Neues System der Anreizregulierung
Zusätzlich unterliegen künftig auch alle von den Netzbetreibern geplanten Entgelterhöhungen einer Vorab-Überprüfung (ex ante) durch die Bundesnetzagentur. Konkretisiert wurden darüber hinaus Netzzugangskonzepte sowie die Grundlagen der Kalkulation der Netznutzungsentgelte. So sollen die Entgelte für einen diskriminierungsfreien Netzzugang so gebildet werden müssen, dass das "Nettosubstanzerhaltungsprinzip" als Kalkulationsmethode beachtet, Anreize für eine effiziente Leistungserbringung berücksichtigt und eine angemessene Verzinsung des eingesetzten Kapitals ermöglicht werden. Die den Entgelten zugrunde liegenden Kosten müssen denen eines effizienten und strukturell vergleichbaren Netzbetreibers entsprechen.

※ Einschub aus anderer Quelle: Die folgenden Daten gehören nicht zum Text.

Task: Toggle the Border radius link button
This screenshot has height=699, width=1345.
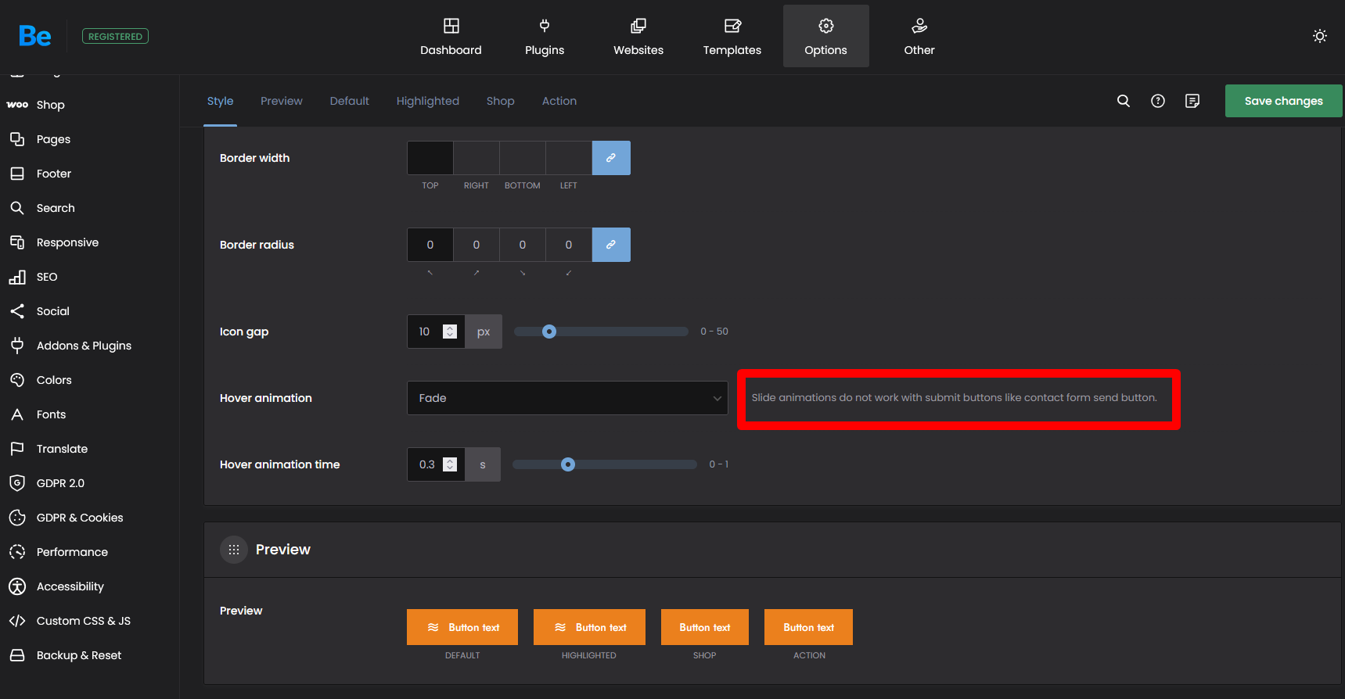Action: pyautogui.click(x=610, y=245)
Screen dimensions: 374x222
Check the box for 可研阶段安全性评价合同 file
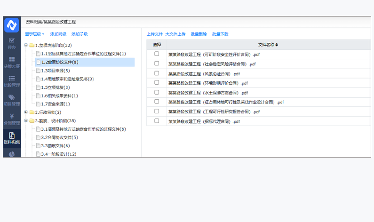[157, 54]
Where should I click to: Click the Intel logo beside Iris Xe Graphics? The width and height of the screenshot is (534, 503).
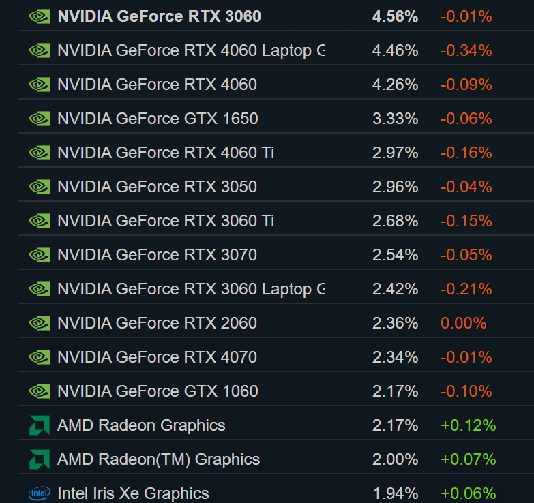tap(39, 493)
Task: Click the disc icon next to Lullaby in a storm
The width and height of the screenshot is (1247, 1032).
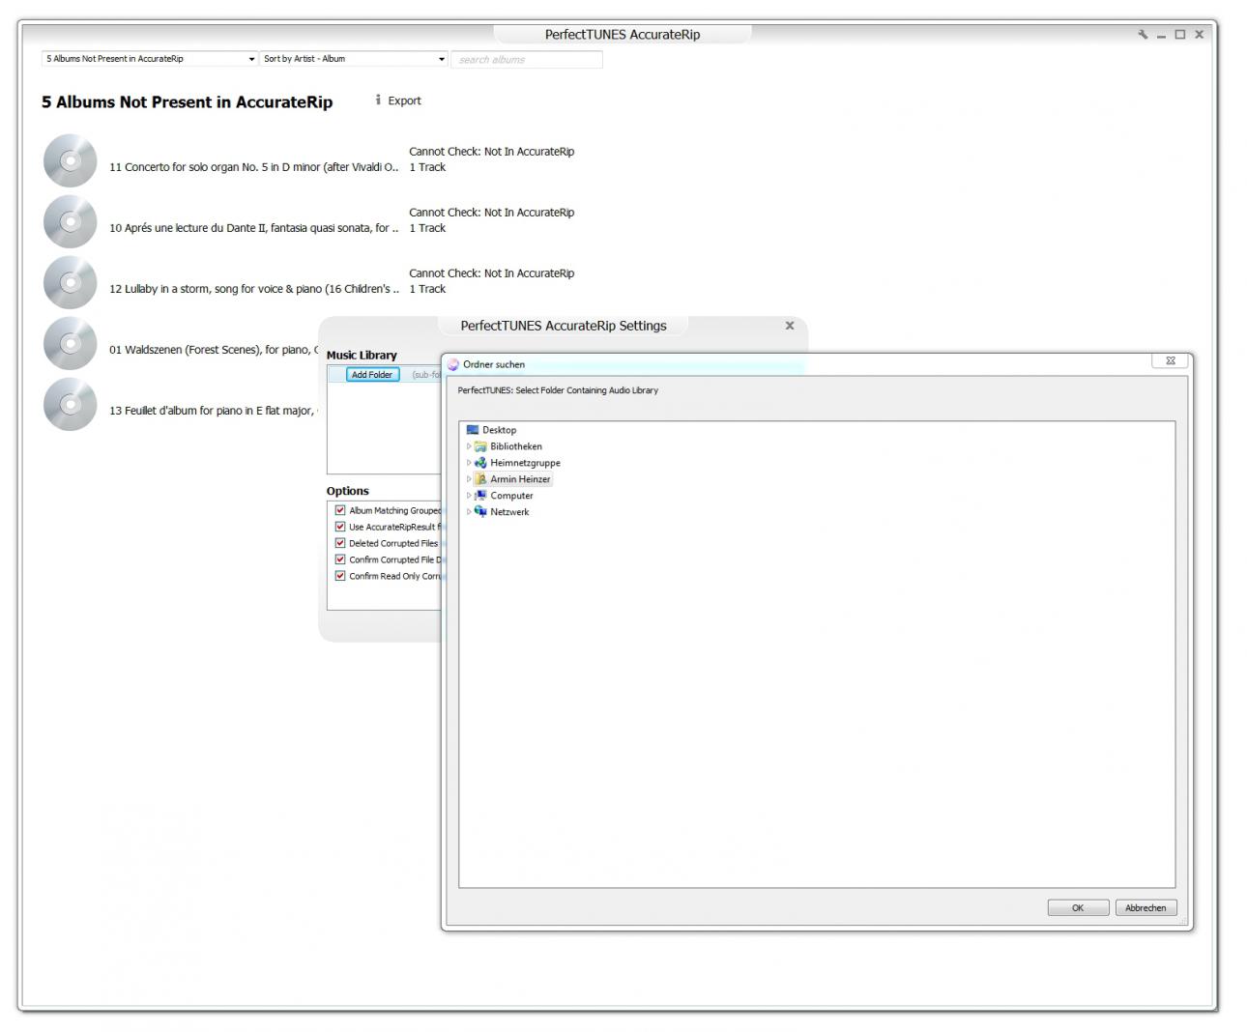Action: tap(71, 282)
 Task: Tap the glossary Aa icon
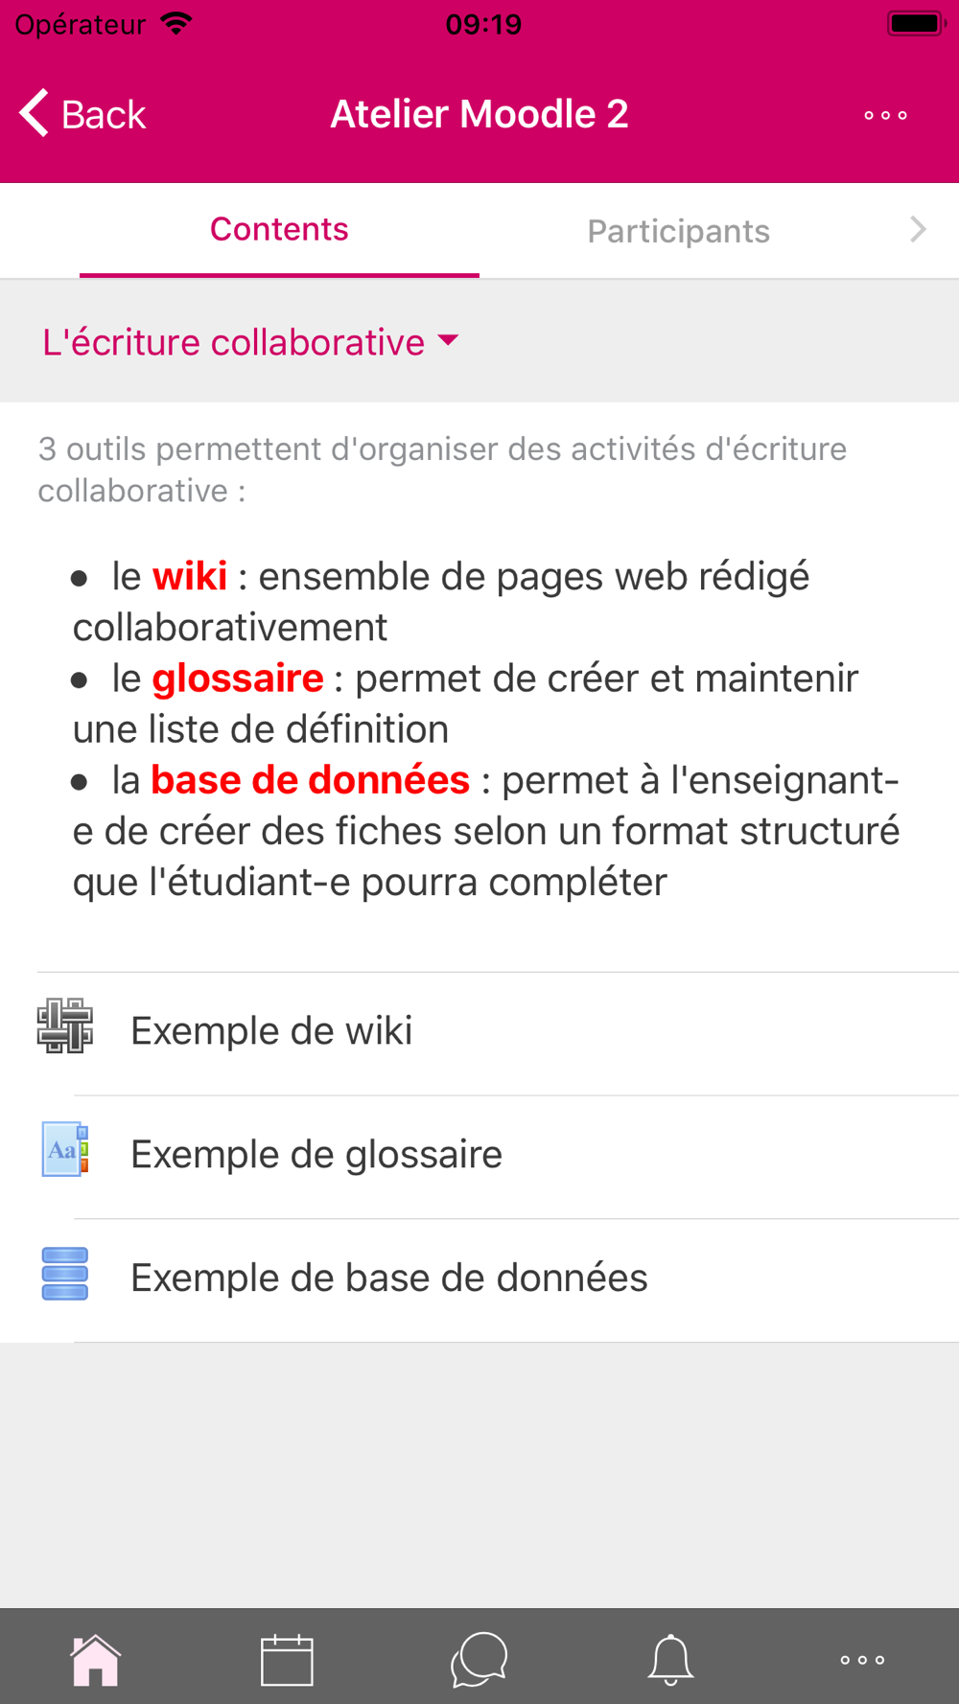(65, 1149)
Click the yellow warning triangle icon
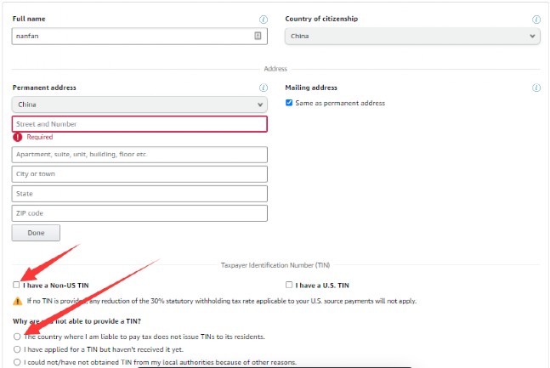 [x=18, y=301]
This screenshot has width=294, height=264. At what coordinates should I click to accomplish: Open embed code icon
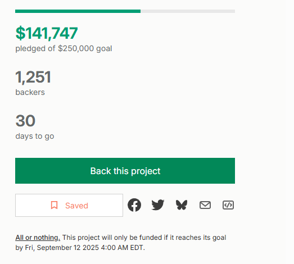pyautogui.click(x=228, y=205)
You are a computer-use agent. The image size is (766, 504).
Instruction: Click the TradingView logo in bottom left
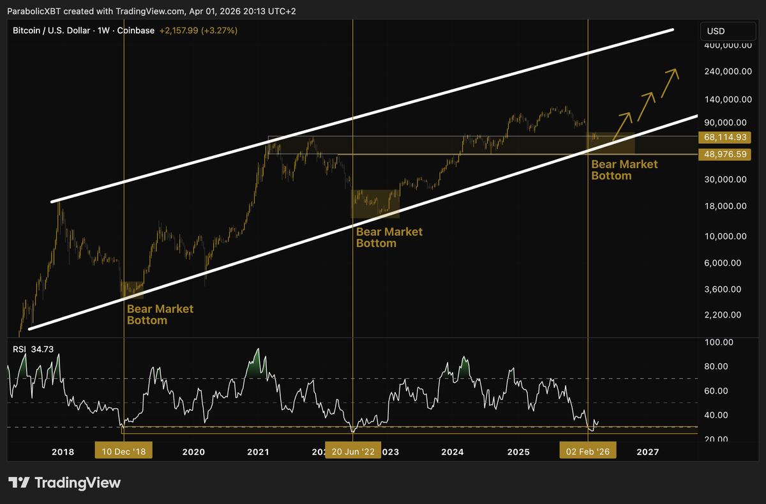[x=64, y=484]
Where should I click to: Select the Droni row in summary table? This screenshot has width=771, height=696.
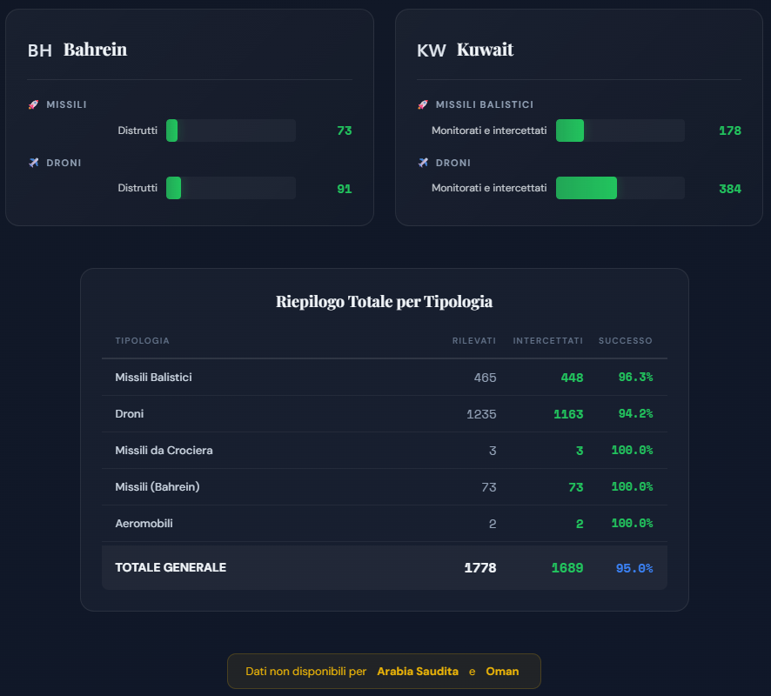(384, 414)
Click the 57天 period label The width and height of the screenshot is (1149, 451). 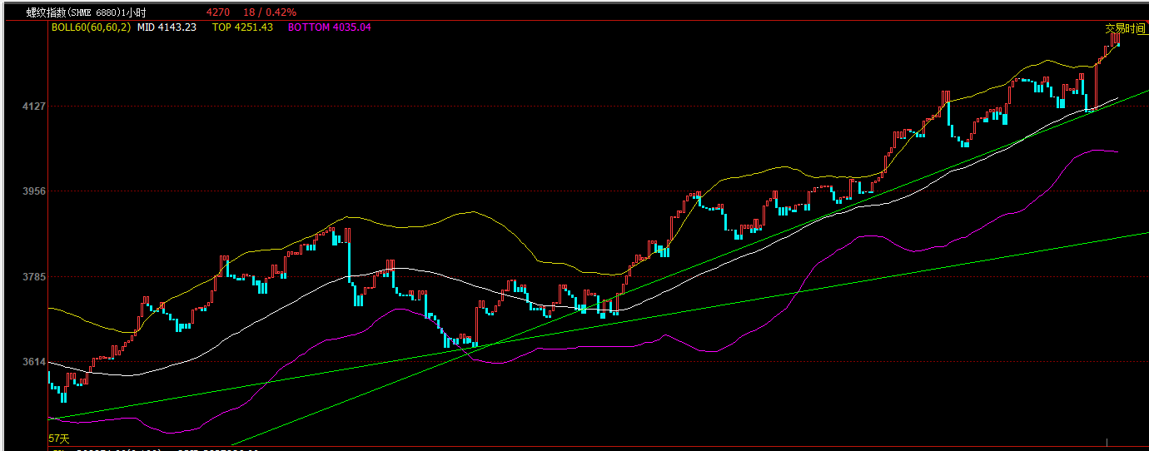tap(59, 438)
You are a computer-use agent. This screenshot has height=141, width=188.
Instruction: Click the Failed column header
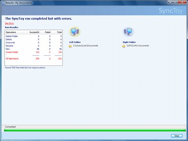pos(48,32)
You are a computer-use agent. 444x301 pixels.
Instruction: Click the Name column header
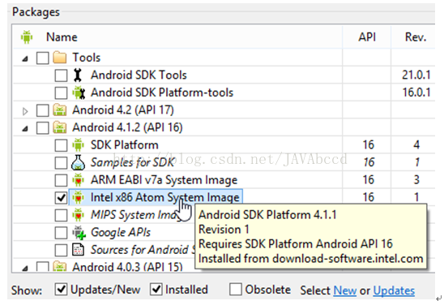[x=62, y=37]
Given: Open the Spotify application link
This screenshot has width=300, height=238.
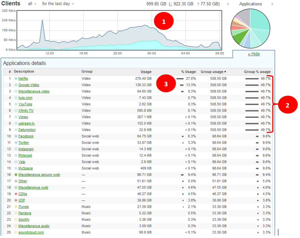Looking at the screenshot, I should [x=24, y=220].
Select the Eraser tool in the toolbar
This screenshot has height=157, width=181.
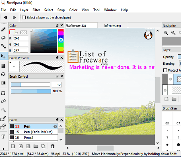(x=3, y=38)
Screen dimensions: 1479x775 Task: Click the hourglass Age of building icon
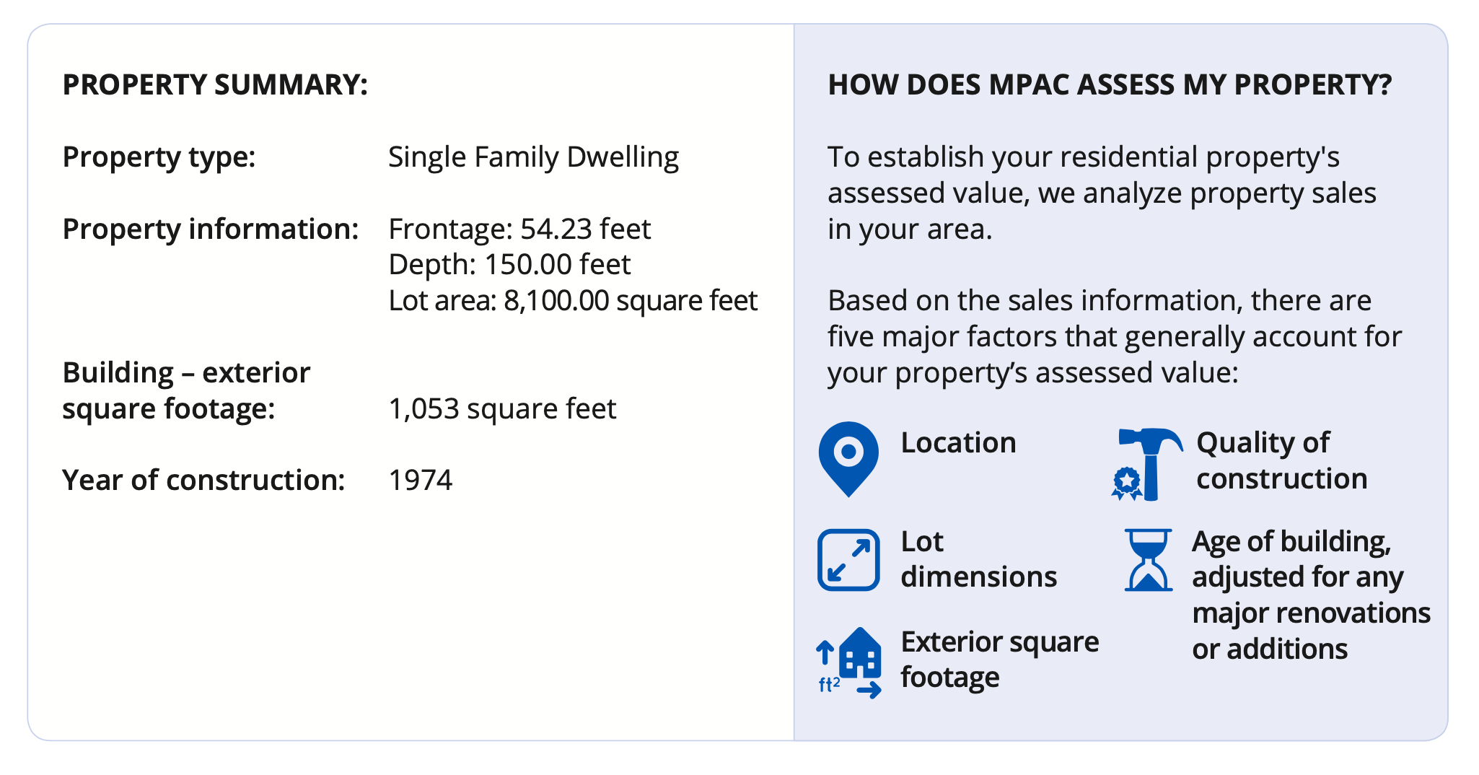point(1148,560)
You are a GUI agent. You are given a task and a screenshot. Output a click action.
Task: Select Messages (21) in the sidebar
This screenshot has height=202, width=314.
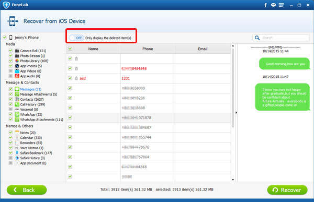(x=31, y=89)
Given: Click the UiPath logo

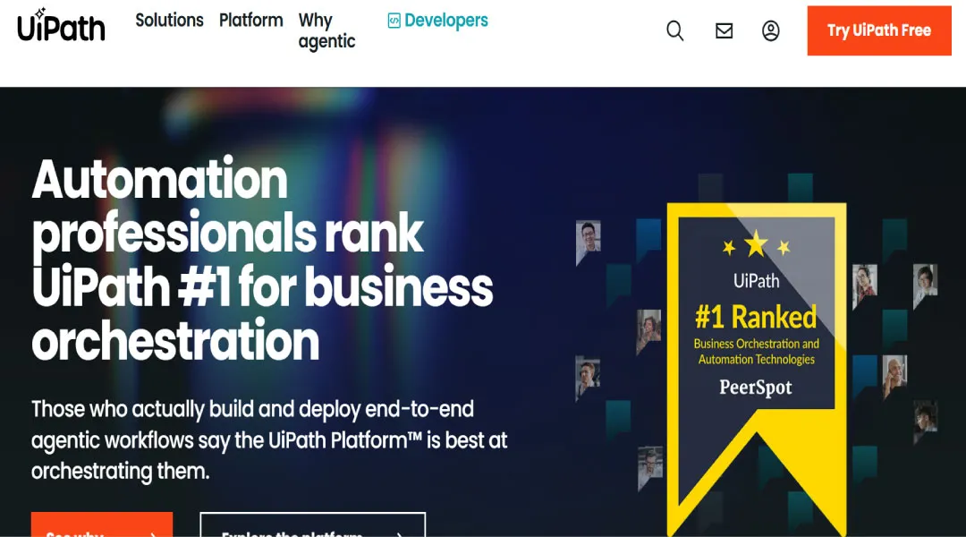Looking at the screenshot, I should [61, 26].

Schneller als bisher vorgesehen wird ein System der Anreizregulierung eingeführt, das auf Effizienzsteigerungen abzielt und angemessene Netznutzungsentgelte festlegen soll. Die Bundesnetzagentur soll innerhalb eines Jahres ein Konzept für eine Anreizregulierung entwickeln und es anschließend umsetzen.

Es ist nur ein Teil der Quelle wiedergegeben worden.